Excess Flesh is a 2015 American horror film directed by Patrick Kennelly, written by Sigrid Gilmer and Kennelly, and starring Bethany Orr and Mary Loveless. Orr and Loveless play the new roommates who share an obsession with food.

== Plot ==
Jealous of her very thin supermodel roommate Jennifer, the midsized Jill binges and purges in an attempt to maintain her weight. Their relationship becomes even more strained as Jennifer mocks Jill's issues. Overcome with hatred, Jill lashes out at her roommate and chains Jennifer to the wall, where she taunts her with food. As Jill falls further into madness, her hygiene suffers, as does the cleanliness of the apartment. None of this seems to concern the women's neighbors and the love interest of the movie as they come to try to check on the women, and Jennifer continues to insult Jill even while restrained.

Jennifer manages to escape at one point and Jill manages to catch up to her on the street just as police officers in passing notice the girls' state of near undress. Despite having officers there, Jennifer says nothing. Jill attributes Jennifer's catatonic state to insomnia and stress and manages to get Jennifer back to the apartment. Jill bathes Jennifer, telling her how she was worried and scared about her. Jennifer finally tries to call for help and Jill strangles her into unconsciousness. Pushed to the edge by Jennifer's continual abuse, Jill finally stabs her to death and envisions taking her place on the modeling stage; however, Jill is seen still alone in the dirty apartment, implying that Jennifer only existed in Jill's mind.

== Cast ==
- Bethany Orr as Jill
- Mary Loveless as Jennifer
- Wes McGee as Rob
- Sheresade Poblet as Cathy
- Jill Jacobson as Beverly
- Dana L. Wilson as Becky
- Kristin Minter as Nina
- Robert Maffia as Officer Jimmy
- Jules Bruff as Office Marie
- Juan Riedinger as Sebastian
- Doug Locke as Terence
- Saif Xnaydra as Young Hollywood
- Allen Rueckert as Trevor

== Production ==
Kennelly came up with the idea for the film ten years prior its release after reading about eating disorders and how they can physicalize mental issues. The isolation of living in Los Angeles was another inspiration, and Kennelly said that the situations in the story came from his and co-writer Gilmer's experiences. Kennelly wanted to create a horror film using the tropes of romantic comedies and sitcoms, genres that he said he found scary. Kennelly enjoys films that confront and challenge audiences, and he wanted this film to do the same. Kennelly had gone to school with Loveless and believed that she would be good for the role of Jennifer. Orr was cast after auditioning. The film was shot mostly in sequence. Orr and Loveless said that this contributed to developing a better understanding of their characters. There was also a practical reason: the apartment had to be progressively destroyed throughout the story. Due to the trashed set and food that was required to be left out, the crew wore masks. Orr said that she found her character to be an unlikely hero despite her being "brutally flawed". Shooting lasted for three weeks, and many scenes were done in four or less takes. Orr said that she spent so much time getting into character that it was difficult for her when shooting ended. Kennelly said of the film, "Excess Flesh is a visualization of what goes on inside a woman's head. It's about the nightmare of the self in the modern world."

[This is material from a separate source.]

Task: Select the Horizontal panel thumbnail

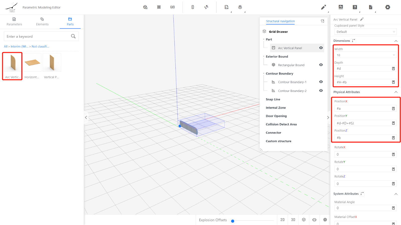Action: (x=32, y=63)
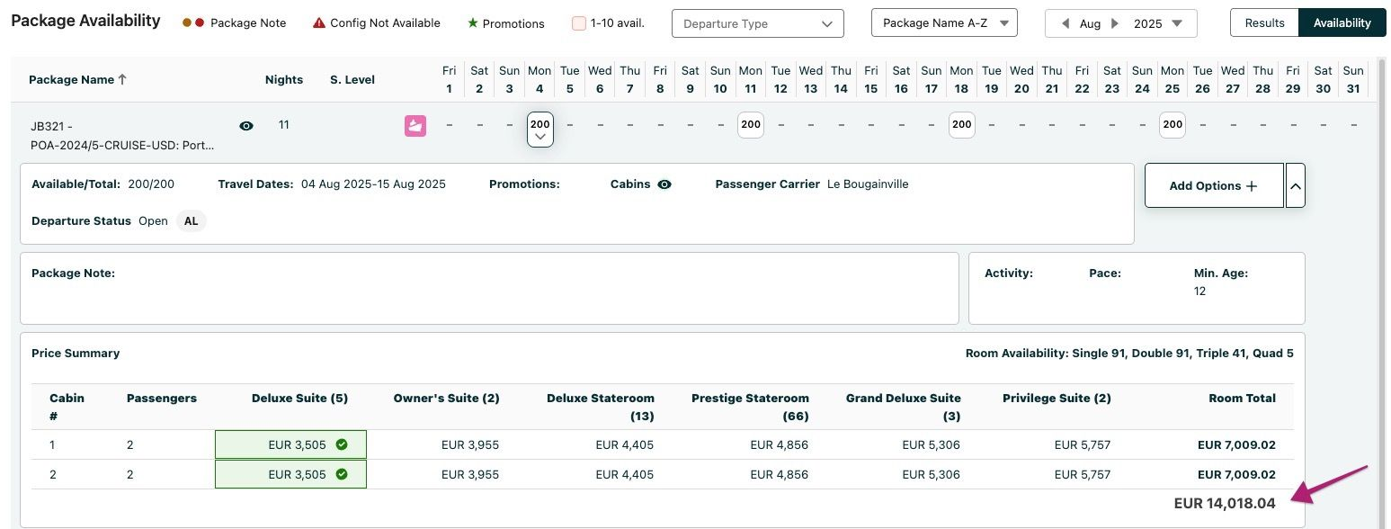Screen dimensions: 1391x529
Task: Click the green Promotions star icon
Action: point(473,23)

The film's score was composed and produced by Jonathan Snipes, best known as a member of noise-rap group clipping.

== Release ==
Excess Flesh premiered at South by Southwest on March 13, 2015. Midnight Releasing will release the film on DVD and video on demand on March 8, 2016.

== Reception ==
Marc Savlov of The Austin Chronicle compared it to Nick Zedd's Cinema of Transgression and said that it is "nauseating, perceptive, and an altogether damning indictment of a hyper-consumerist society run amuck". Writing in The Daily Beast, Marlow Stern called it "the most twisted movie at SXSW—and of the year, so far". Susanna Jackson of WBUR-FM wrote that it is "handled both thoughtfully and perhaps over gratuitously". Shock Till You Drop's Samuel Zimmerman wrote, "This is a film as informed by the veneer of Los Angeles as it is sickened by it; a layer cake of aggression, shame and madness. It's pretty exhilarating." Heather Wixson of Daily Dead rated it 2/5 stars and wrote that the film is not as clever or insightful as it seems to think it is.